La primera mitad puede considerarse una de las actuaciones más impresionantes del Arsenal esta temporada. "Definitivamente fue uno de los mejores partidos. Todo el equipo está claramente unido, y eso crea el resultado. Algunos jugadores han recuperado su mejor forma física, ayudando a mejorar la calidad personal y trayendo consigo cambios positivos en el juego general", compartió Arteta.
Después del familiar período de declive en abril, el Arsenal entra en mayo con una apariencia diferente. Esta es la primera vez desde febrero que marcan 3 goles en un partido.
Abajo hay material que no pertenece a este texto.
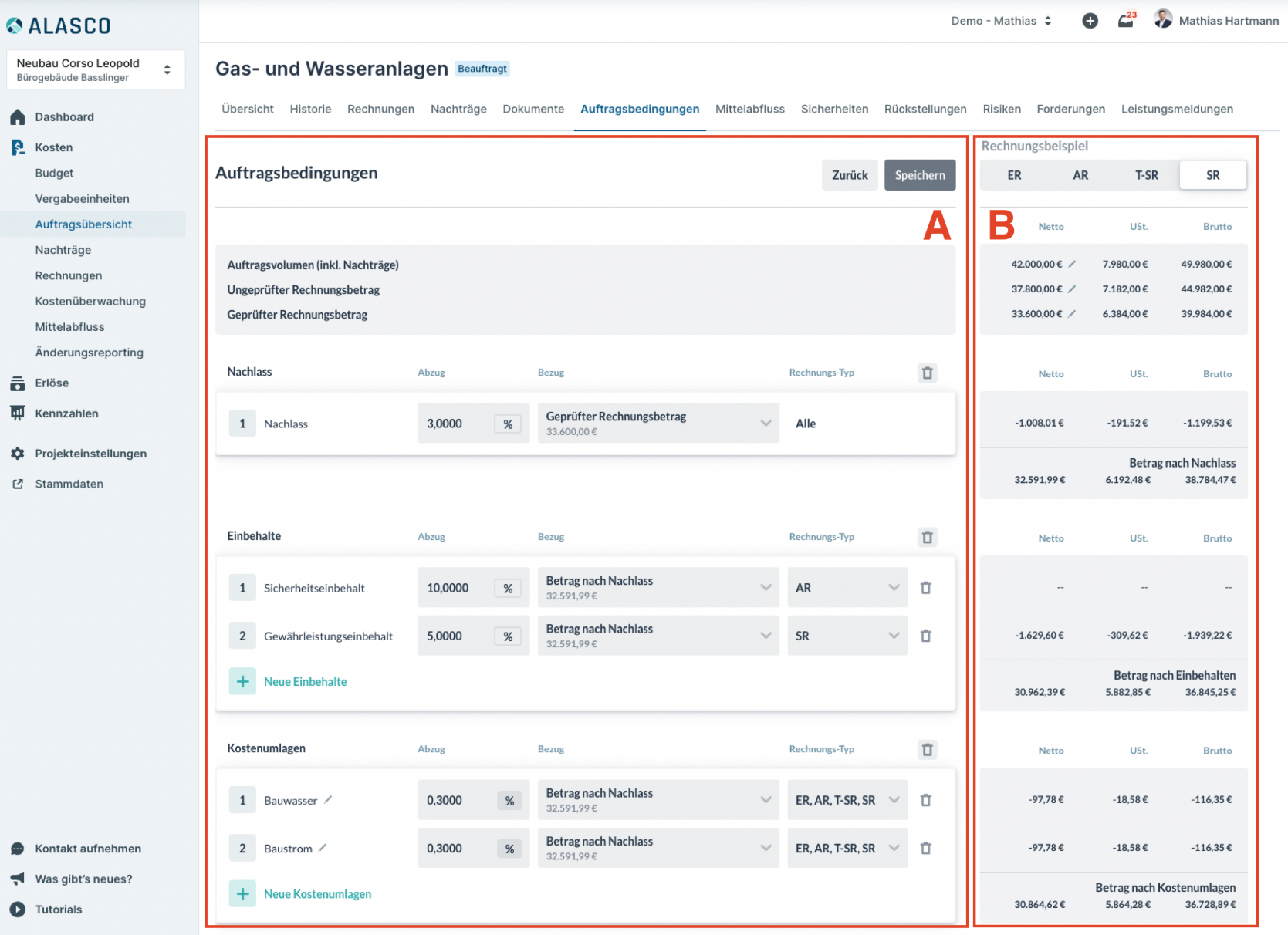Click the plus icon in top header
Image resolution: width=1288 pixels, height=935 pixels.
1090,21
Los indicadores profesionales también reflejan claramente la mejora: la eficiencia del ataque, la precisión de los pases en el área del fondo del campo y la capacidad de desplegar el balón alcanzan niveles altos.
Aunque el número total de pases de ataque es solo ligeramente superior al promedio, la cohesión en el estilo de juego da la sensación de que el Arsenal ha recuperado la concisión que le faltaba durante toda la temporada.
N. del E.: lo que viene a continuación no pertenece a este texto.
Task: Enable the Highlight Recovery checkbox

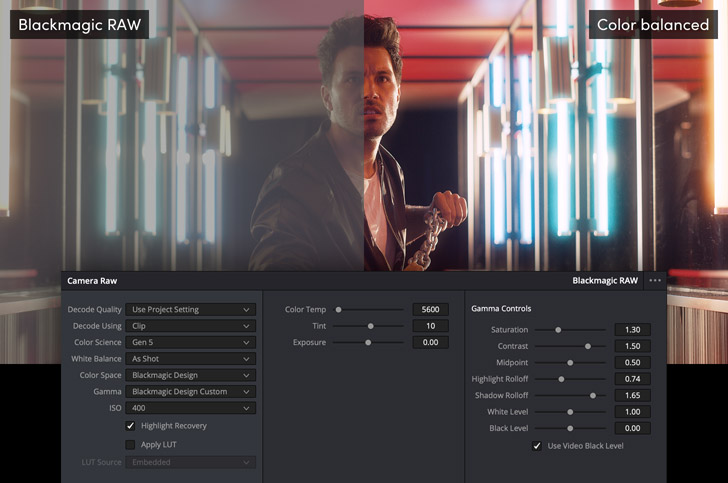Action: pos(130,426)
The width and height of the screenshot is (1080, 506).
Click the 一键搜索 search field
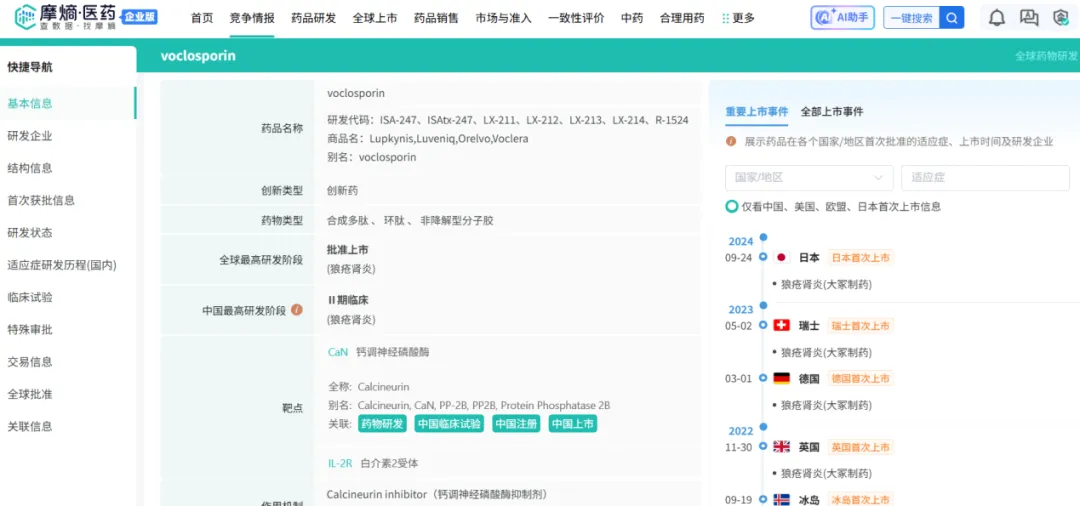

Anteriormente, la orientación para fichar a Gyokeres era ayudar al equipo a jugar de forma más directa. Sin embargo, las lesiones y la forma inconsistente hicieron que este plan no fuera efectivo. El partido contra el Fulham mostró un cambio claro, cuando el delantero sueco se convirtió en un punto culminante.
En la segunda mitad, el ritmo del partido disminuyó cuando el Arsenal tomó la iniciativa de reservar fuerzas. Los aficionados pudieron disfrutar de un ambiente relajado en lugar de estar tensos viendo cada jugada.
Arteta también revirtió audazmente la plantilla. Myles Lewis-Skelly impresionó jugando como centrocampista central, contribuyendo tanto a la disputa como a la rotación del balón. Se realizaron un total de cinco cambios de jugadores, la cifra más alta del Arsenal en la liga esta temporada, y todos fueron efectivos.

Sin embargo, el equipo local aún puede ampliar la ventaja si aprovecha mejor las oportunidades, como el cabezazo de Riccardo Calafiori que golpeó el larguero. En un contexto en el que el Man City está bajo mucha presión, el Arsenal todavía tiene un largo camino por delante en ambos torneos. Sin embargo, el regreso de Saka trae una clara confianza. Cuando está en la plantilla, los índices de ataque y la tasa de victorias de los Gunners mejoran significativamente.
Saka marca la diferencia claramente. Tiene los momentos decisivos del partido. Regresó en el momento crucial, con la mejor condición física y espíritu", enfatizó el capitán español.
En una temporada en la que todos los detalles pueden decidir la situación, tal actuación podría convertirse en un punto de inflexión. Por primera vez en muchos meses, el Arsenal muestra la imagen de un equipo listo para avanzar hacia la meta, en lugar de luchar por llegar a la meta.